Mais peut-on totalement se libérer de toutes envies, de toutes peurs puisque nos faiblesses sont en nous si « le reste n’existe pas » dans l’illusion du non-désir, aux dés jetés sur la table du casino de la vie et qui à chaque fois nous sort un numéro de femme à aimer, qui à chaque instant nous délivre du précédent coup de dé, comme une bulle qui éclate après une autre bulle, comme un instant qui nous rapproche un peu plus de notre solitude, « seul privilège de l’homme libre » errant dans le cycle sans fin des renaissances douloureuses, comme un être qui chaque nuit voyage en grand secret, fardeau des mémoires, pesant comme un cadavre de femme ! Mais alors quel poids d’appartenance l’illusion accorde-t-elle au voyageur sans attache ?

« Sur ce chemin

que personne n’emprunte

crépuscule d’automne…

Le voyage est ma demeure…

Mon bol

Rempli de pluie

J’y boirai si j’ai soif », Matsuo Bashô

Au Japon, la calligraphie et la peinture ont pour fondement l’art du trait, c’est l’essence même du signe. Hubert Haddad, en écrivant Mā, s’est attaché à écrire les « signes du vivant » comme un élément constituant cette vie du trait, notion si importante au Japon. La femme étant le plein, une beauté à peine dévoilée par les portes coulissantes du temps s’écartant à jamais sur un abîme du cœur et de la pensée. Le Saké ajustant l’intuition du vide, prémisse aux grands paravents d’ombres, à l’éveil des renoncements, face arrière du masque, miroir de papier où repose en chacun de nous notre douleur. Et enfin, le haïku unissant les cœurs.

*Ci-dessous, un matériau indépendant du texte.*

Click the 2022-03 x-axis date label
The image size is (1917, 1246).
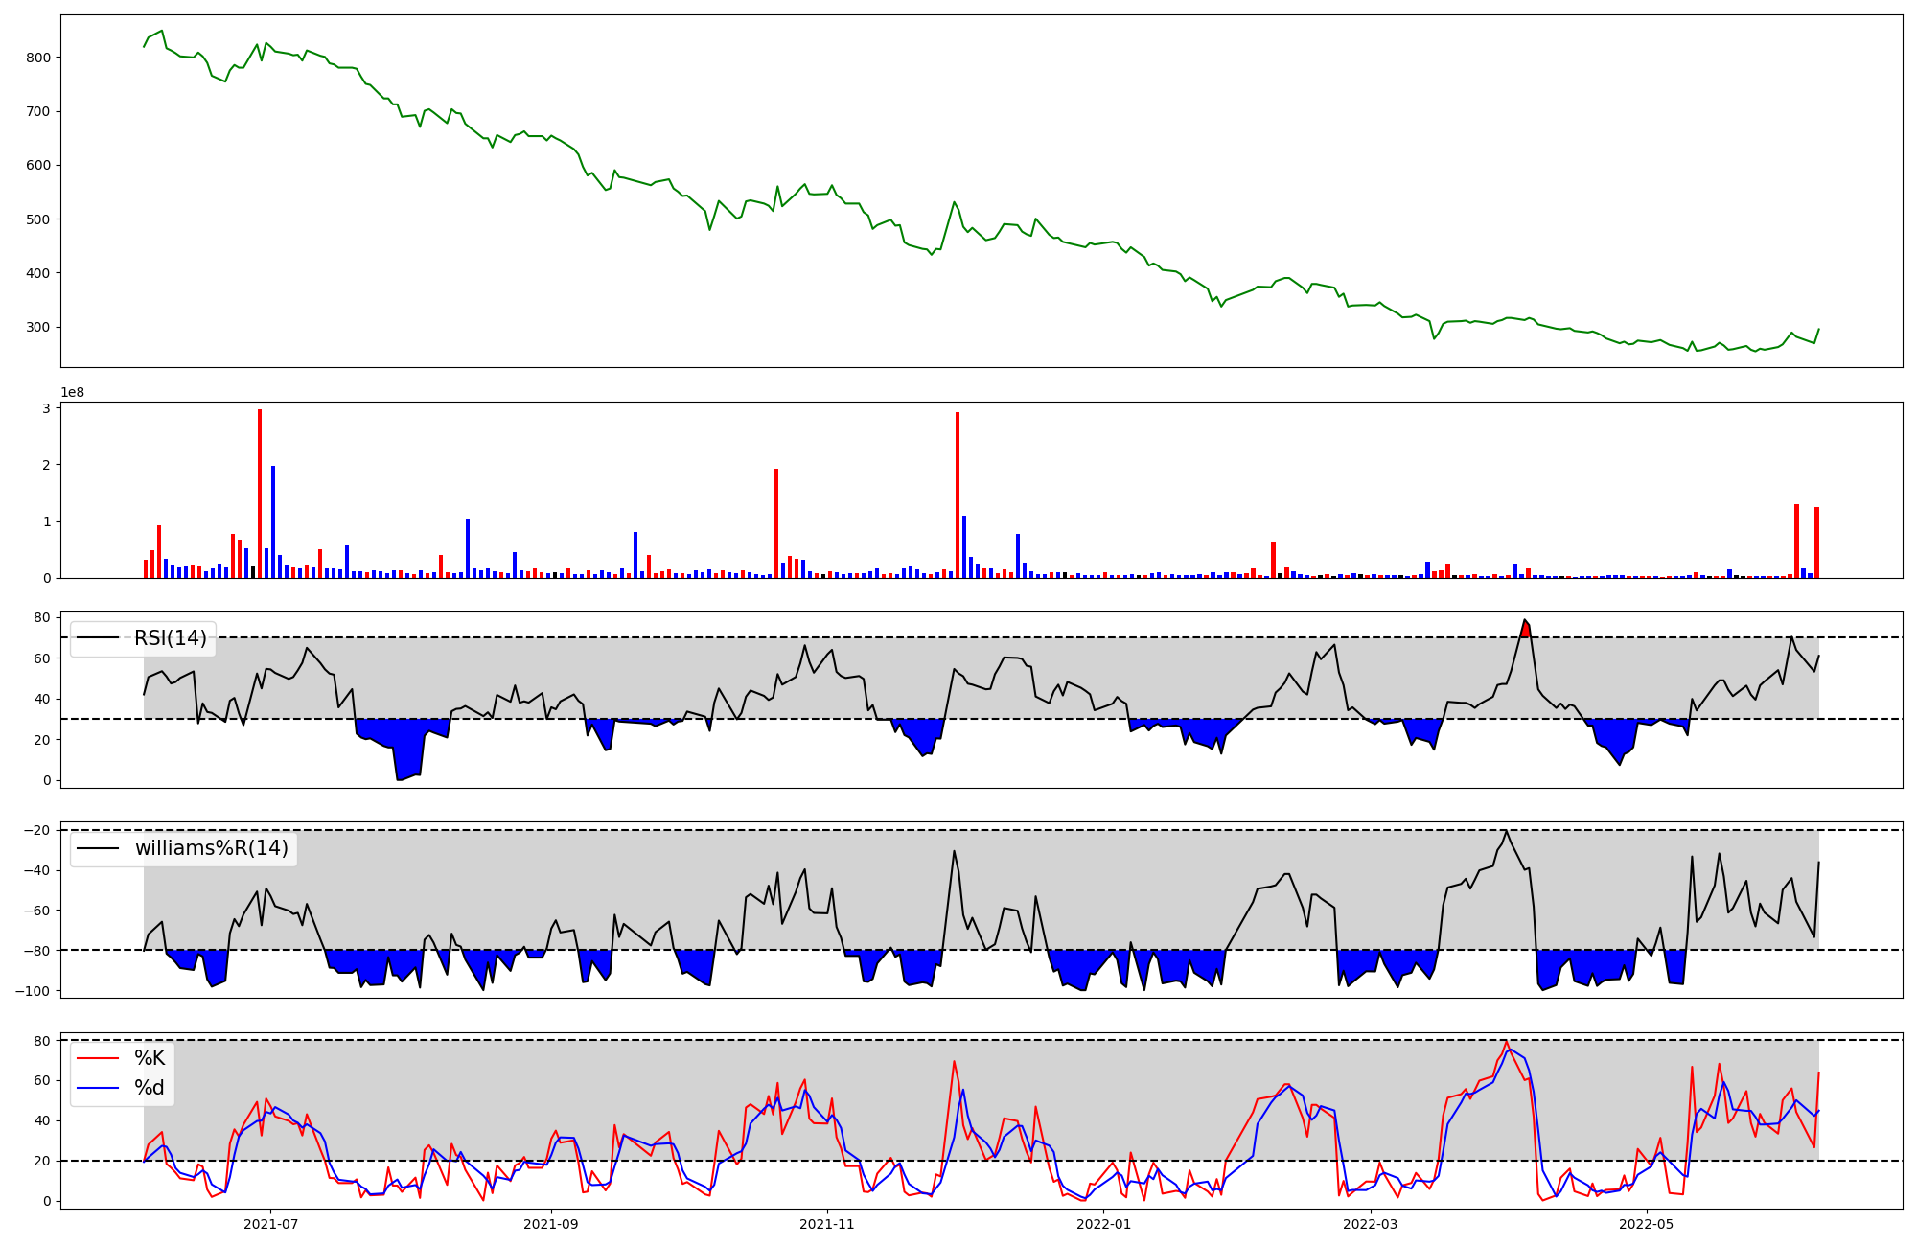click(1371, 1224)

Hubert Haddad a sans doute écrit son plus beau livre, non pas comme de beaux morceaux, mais tout simplement une œuvre qui préfère le labyrinthe de l’errance à la colonisation du voyage, ouvrant pour des lecteurs sensibles les voies lumineuses du détachement.

« Nous ne nous reverrons plus sur cette terre ni sur aucune autre. Quand tout s’effacera, au moins aurai-je un instant l’immense joie de te savoir vivante dans le soleil. Mon existence sans toi n’aura été qu’un chemin d’errance. Je vais disparaître en serrant tes mains vides contre mon cœur. Nous nous sommes tellement aimés que j’ai du mal à mourir… Une fois les jardins desséchés, elle cessera cette douleur d’aimer. Mais salut à toi, salut ! Il faudrait toujours se dire adieu sur un je t’aime ».